Chilean mathematician

Salomé Minerva Angélica Martínez Salazar is a Chilean mathematician and a full professor in the Department of Mathematical Engineering at the University of Chile, where she directs the Mathematics Education Laboratory in the Center for Mathematical Modeling. Her doctoral research was in mathematical biology; more recently she has focused on mathematics education.

==Education and career==
Martínez is the daughter of Chilean mathematician Servet Martínez.
She earned a degree in mathematical engineering from the University of Chile in 1995, and completed her Ph.D. in the United States at the University of Minnesota in 2000. Her doctoral dissertation, The Effects of Diffusion and Cross-Diffusion for the 3 × 3 Lotka-Volterra Competition System, was supervised by Wei-Ming Ni.

After postdoctoral research at Georgia Tech from 2000 to 2002, she returned to the University of Chile as an associate professor in 2002. She has been a full professor there since 2017, becoming the first female professor in the Department of Mathematical Engineering.

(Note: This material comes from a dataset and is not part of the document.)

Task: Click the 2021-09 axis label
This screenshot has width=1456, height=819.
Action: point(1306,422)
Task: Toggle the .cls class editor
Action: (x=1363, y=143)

She was the university's Director of Gender and Diversity from 2018 to 2019.

==Recognition==
Martínez was a member of the Global Young Academy from 2010 to 2012. She became a corresponding member of the Chilean Academy of Sciences in 2018.

In 1996, the Institute of Engineers of Chile gave Martínez the Marcos Orrego Puelma Prize, naming her as the best engineering graduate of the year in Chile. The Chilean Academy of Sciences gave Martínez their inaugural Adelina Gutierrez Award for the Academic Excellence of Young Female Scientists in 2012. She was a 2018 recipient of the UNESCO–Hamdan Prize for Teacher Development of UNESCO and the Hamdan Bin Rashid Al Maktoum foundation. Andrés Bello National University gave her its Prize for Merit in Education in 2021.